[DATA LISTING]
══════════════════════════════

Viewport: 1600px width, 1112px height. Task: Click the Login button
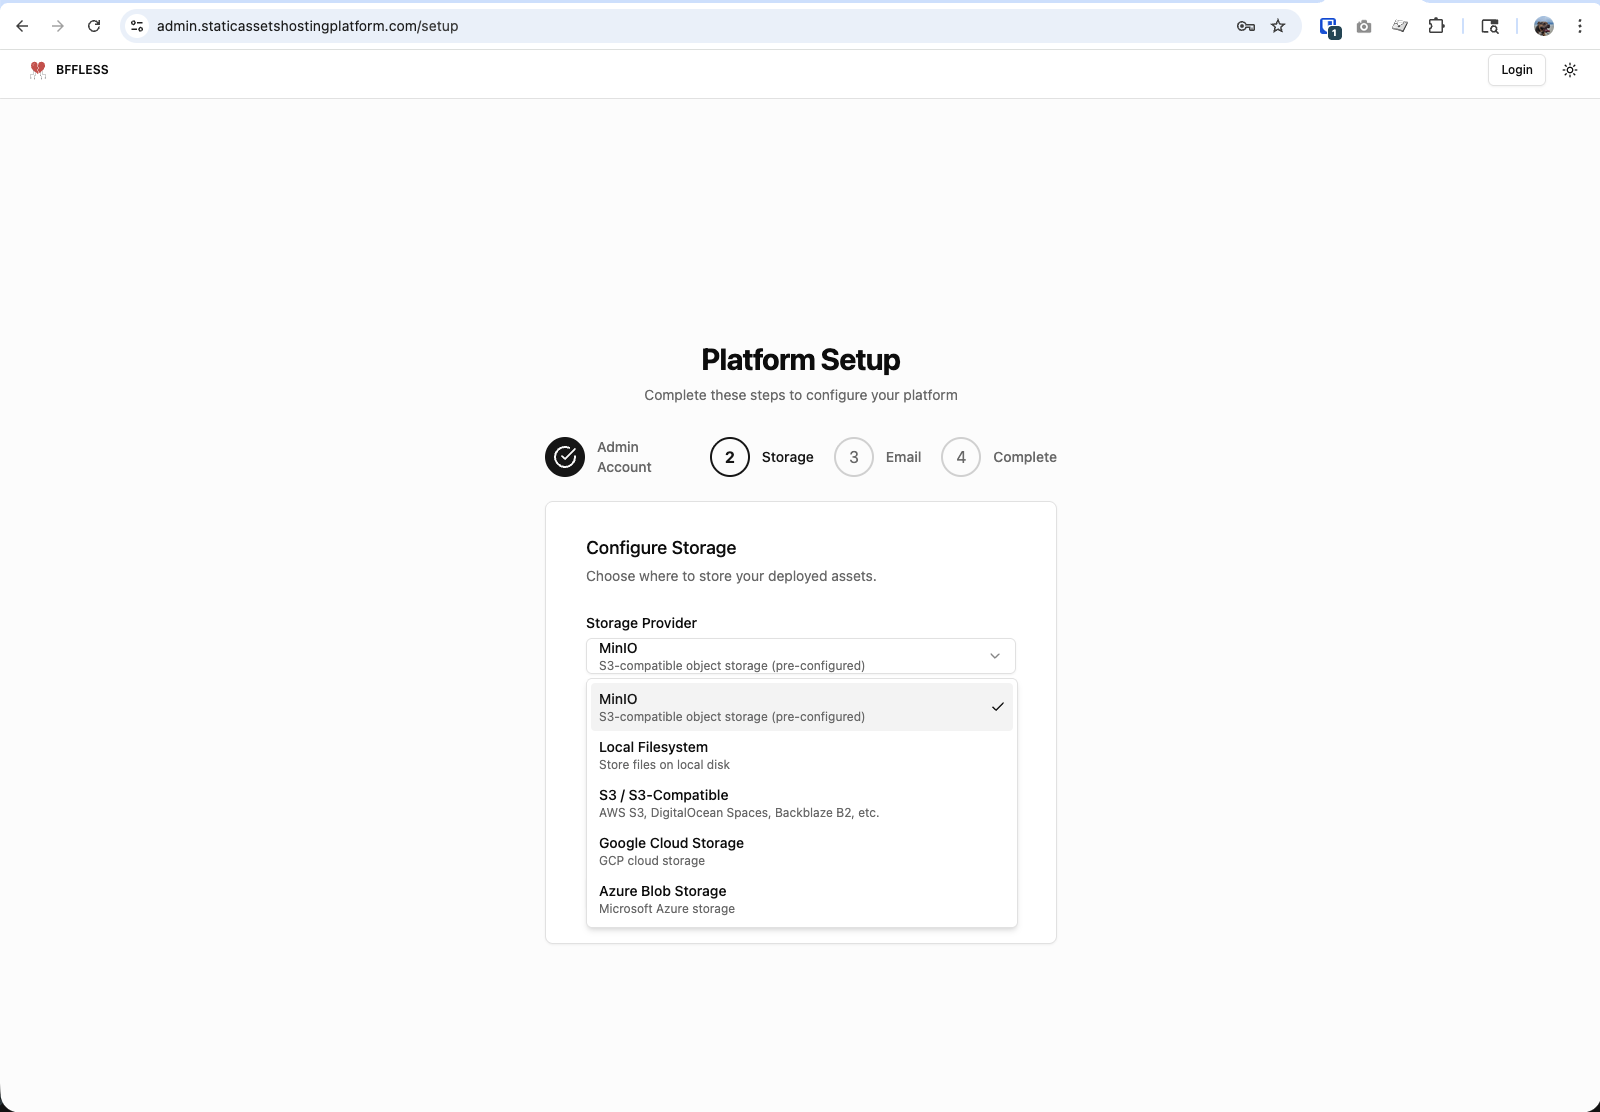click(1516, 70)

══════════════════════════════

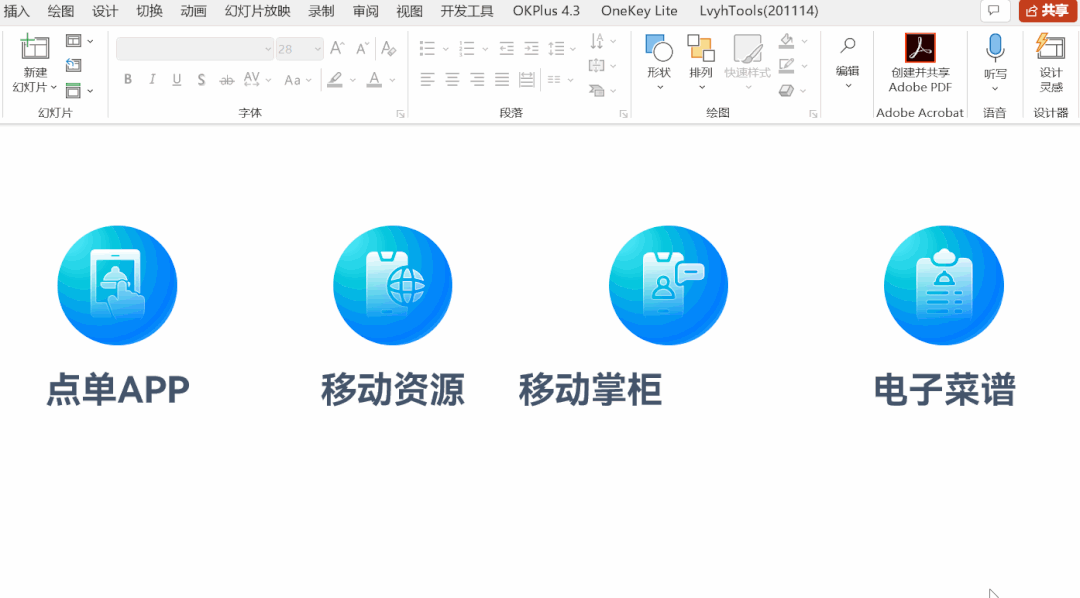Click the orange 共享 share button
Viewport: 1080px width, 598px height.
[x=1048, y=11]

══════════════════════════════

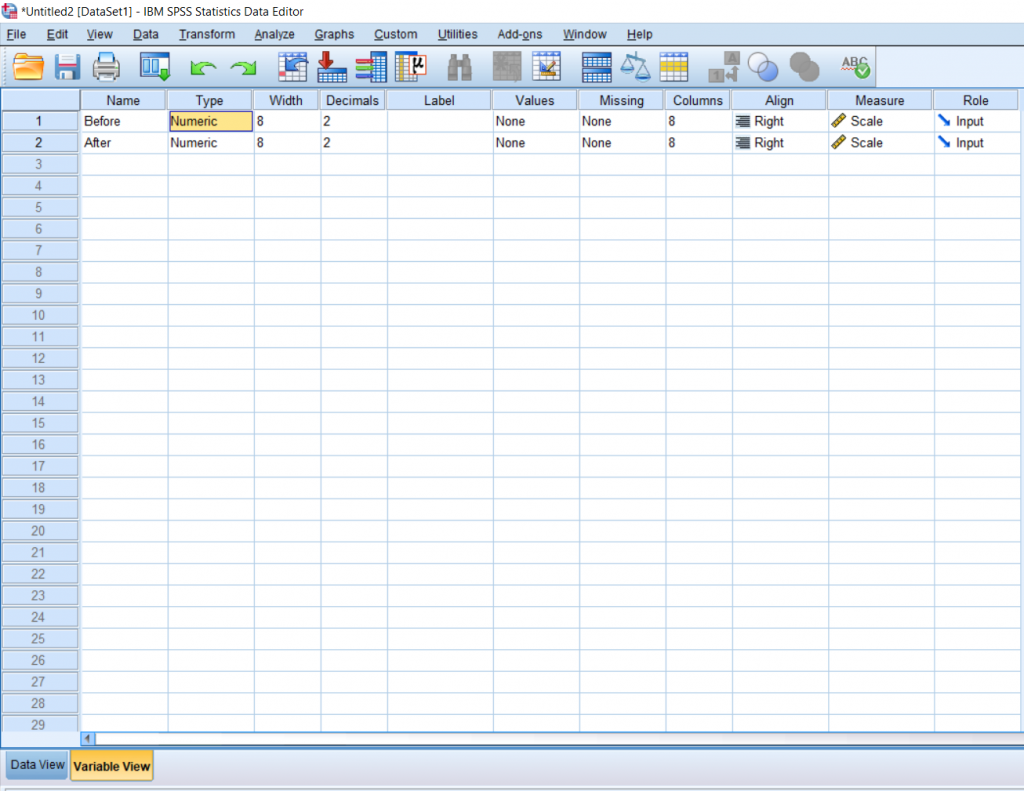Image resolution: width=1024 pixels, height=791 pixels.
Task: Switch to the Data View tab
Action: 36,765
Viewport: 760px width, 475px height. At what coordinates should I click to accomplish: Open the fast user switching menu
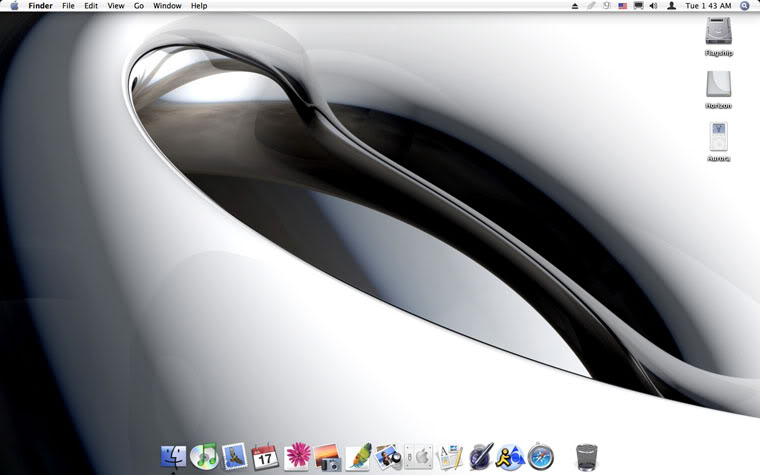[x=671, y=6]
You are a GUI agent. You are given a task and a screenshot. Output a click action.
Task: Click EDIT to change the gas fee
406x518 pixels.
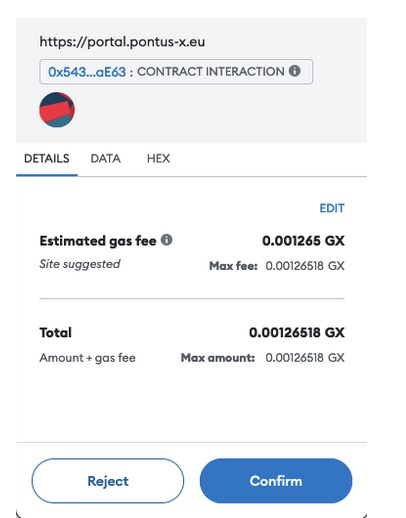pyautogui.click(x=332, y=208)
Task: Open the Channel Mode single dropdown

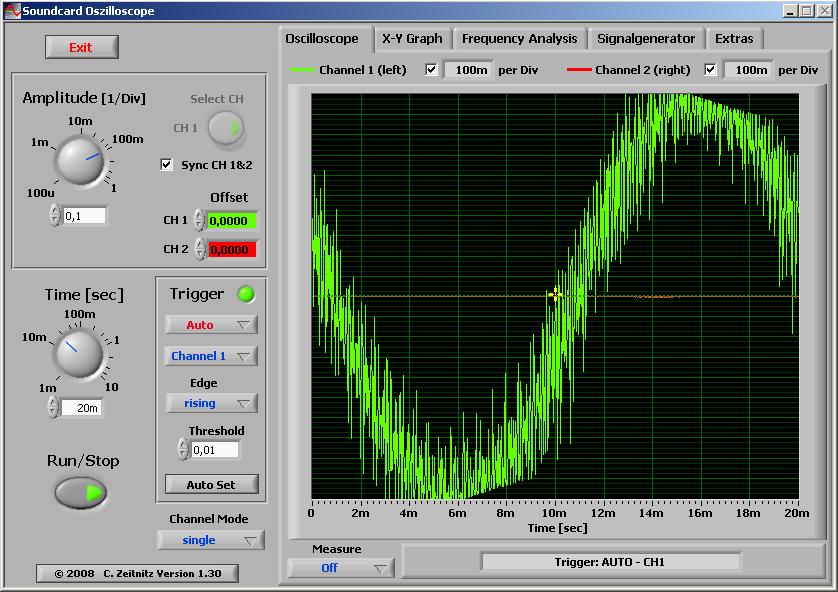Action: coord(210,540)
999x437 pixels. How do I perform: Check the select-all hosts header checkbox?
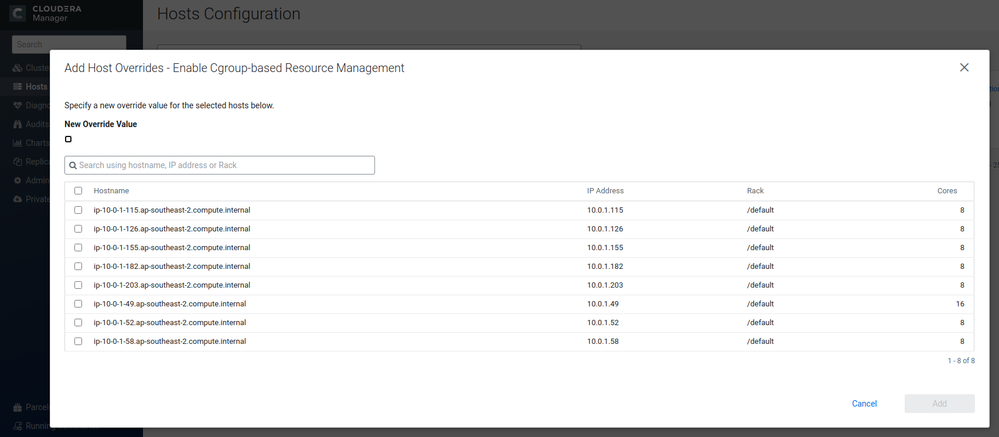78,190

══════════════════════════════

[EXERCISE TASK] Retype the rows starting with the line that contains "Viewport: 1600px width, 1112px" and going on through the line that contains "click(1516, 70)", leaving out the pictures.

[ANSWER TO THIS PROBLEM]
Viewport: 1600px width, 1112px height. Task: Click the Login button
click(1516, 70)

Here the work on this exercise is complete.